Here first a taste of Oakeshott's penetrating
characterization of "the
Rationalist."
"[T]he mind of the Rationalist ... impresses us as, at
best, a finely-tempered neutral instrument, as a well-trained rather than as an
educated mind. Intellectually, his
ambition is not so much to share the experience of the race as to be
demonstrably a self-made man. ... With an almost poetic fancy, he strives to
live each day as if it were his first, and he believes that to form a habit is
to fail. ... The conduct of affairs, for the Rationalist, is a matter of solving
problems. ... in this activity the character which the Rationalist claims for himself is the character of the
engineer, whose mind (it is supposed) is controlled throughout by the appropriate technique and whose first
step is to dismiss from his attention everything not directly related to his
specific intentions. ... Thus, political life is resolved into a succession of
crises, each to be surmounted by the application of 'reason.' "

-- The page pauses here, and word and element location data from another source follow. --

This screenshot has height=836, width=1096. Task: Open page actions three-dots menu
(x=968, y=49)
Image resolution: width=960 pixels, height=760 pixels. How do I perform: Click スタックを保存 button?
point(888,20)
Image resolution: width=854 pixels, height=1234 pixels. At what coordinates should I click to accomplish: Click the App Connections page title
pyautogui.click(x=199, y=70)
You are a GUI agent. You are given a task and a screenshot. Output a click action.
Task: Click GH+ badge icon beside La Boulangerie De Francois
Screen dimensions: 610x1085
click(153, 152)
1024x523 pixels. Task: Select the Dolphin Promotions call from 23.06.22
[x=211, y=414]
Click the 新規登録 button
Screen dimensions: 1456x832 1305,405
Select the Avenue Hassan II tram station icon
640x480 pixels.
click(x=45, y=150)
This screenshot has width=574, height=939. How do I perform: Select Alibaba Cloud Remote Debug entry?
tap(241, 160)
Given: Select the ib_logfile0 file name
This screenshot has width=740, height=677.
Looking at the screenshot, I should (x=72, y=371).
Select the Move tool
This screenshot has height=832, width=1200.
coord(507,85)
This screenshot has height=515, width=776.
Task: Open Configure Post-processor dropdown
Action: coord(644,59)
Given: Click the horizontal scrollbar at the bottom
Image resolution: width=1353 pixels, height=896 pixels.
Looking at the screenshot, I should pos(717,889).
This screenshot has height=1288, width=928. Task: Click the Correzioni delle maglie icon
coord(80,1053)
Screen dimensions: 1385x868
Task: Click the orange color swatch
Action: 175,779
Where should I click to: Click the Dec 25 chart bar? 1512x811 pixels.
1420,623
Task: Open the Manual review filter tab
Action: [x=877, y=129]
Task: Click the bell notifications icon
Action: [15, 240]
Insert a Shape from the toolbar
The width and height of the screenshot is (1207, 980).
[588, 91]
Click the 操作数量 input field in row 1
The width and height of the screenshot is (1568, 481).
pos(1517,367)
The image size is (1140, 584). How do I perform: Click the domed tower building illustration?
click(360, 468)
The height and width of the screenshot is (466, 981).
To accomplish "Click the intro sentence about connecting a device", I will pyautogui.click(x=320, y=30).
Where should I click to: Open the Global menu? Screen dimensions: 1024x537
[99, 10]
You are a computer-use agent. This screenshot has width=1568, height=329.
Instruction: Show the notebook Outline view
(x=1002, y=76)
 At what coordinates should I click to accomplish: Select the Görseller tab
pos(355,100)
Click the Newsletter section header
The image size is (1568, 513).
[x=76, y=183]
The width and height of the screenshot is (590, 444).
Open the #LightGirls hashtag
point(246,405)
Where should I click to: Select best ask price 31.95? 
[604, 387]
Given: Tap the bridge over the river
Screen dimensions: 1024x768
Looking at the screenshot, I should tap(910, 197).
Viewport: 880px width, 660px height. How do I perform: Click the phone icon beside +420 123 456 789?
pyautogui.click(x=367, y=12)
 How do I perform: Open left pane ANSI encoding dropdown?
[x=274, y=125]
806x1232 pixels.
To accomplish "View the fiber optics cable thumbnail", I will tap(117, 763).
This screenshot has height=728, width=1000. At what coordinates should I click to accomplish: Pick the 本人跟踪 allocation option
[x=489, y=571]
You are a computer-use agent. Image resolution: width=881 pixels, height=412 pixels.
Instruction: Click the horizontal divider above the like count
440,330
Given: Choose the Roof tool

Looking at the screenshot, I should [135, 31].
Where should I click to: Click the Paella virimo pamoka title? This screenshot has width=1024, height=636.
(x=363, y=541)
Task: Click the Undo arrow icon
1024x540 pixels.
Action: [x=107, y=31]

And now, for a little light relief, a passage from
"Rational Conduct" in which Oakeshott turns his attention to the
rigors of designing clothing.
"[T]he expression 'rational dress' was applied, in
particular times, to an extraordinary garment affected by girls on bicycles,
and to be observed in the illustrations of Punch
of the period. Bloomers were asserted to
be the 'rational dress' for girl cyclists. ... The 'rationality' sought by
these Victorian designers was ... an eternal and universal quality; something rescued from the world of mere
opinion and set in a world of certainty.
They might make mistakes; and if they were not mistakes of mechanics or
anatomy (which would be unlikely), they would be the mistakes of a mind not
firmly enough insulated from preconception, a mind not yet free. Indeed, they did make a mistake; impeded by
prejudice, their minds paused at bloomers instead of running on to 'shorts' --
clearly so much more complete a solution to their problem."
And so on. There is
simply more worth quoting than even my clumsy fingers can manage.
The comic and yet deeply tragic apotheosis of this deeply
confused form of rationality is nation building, the bizarre fantasy
that America can step into a millennia-old religious, economic, social,
political and historical maelstrom and by an act of will, intelligence, and
expertise carefully impose its
conception of order -- the notion
that a committee of foreign policy "experts" who cannot even speak,
read, or write the languages of the
people in the region are well-suited to decide to how deploy America's enormous
military and economic power for ends they have defined with barely the
slightest idea of their significance for the people whose lives they are
overturning.
All of this, I am afraid, flashed through my mind when I
read Hillary Clinton's use of the word "carefully" in the interview
with Jeffery Goldberg.
I will be honest.
There was a time when I thought Barack Obama knew some of what I have just
written. Perhaps he did. Perhaps he still does. But that knowledge does not manifest itself
in the decisions he makes about foreign policy.
Who knows? Perhaps no
one occupying that constitutional office could act on such knowledge. He would not be impeached or assassinated. It would be worse. He simply would not be understood.
I showed this post to a buddy of mine who said "Precisely. Exhibit A: Woodrow Wilson at Versailles."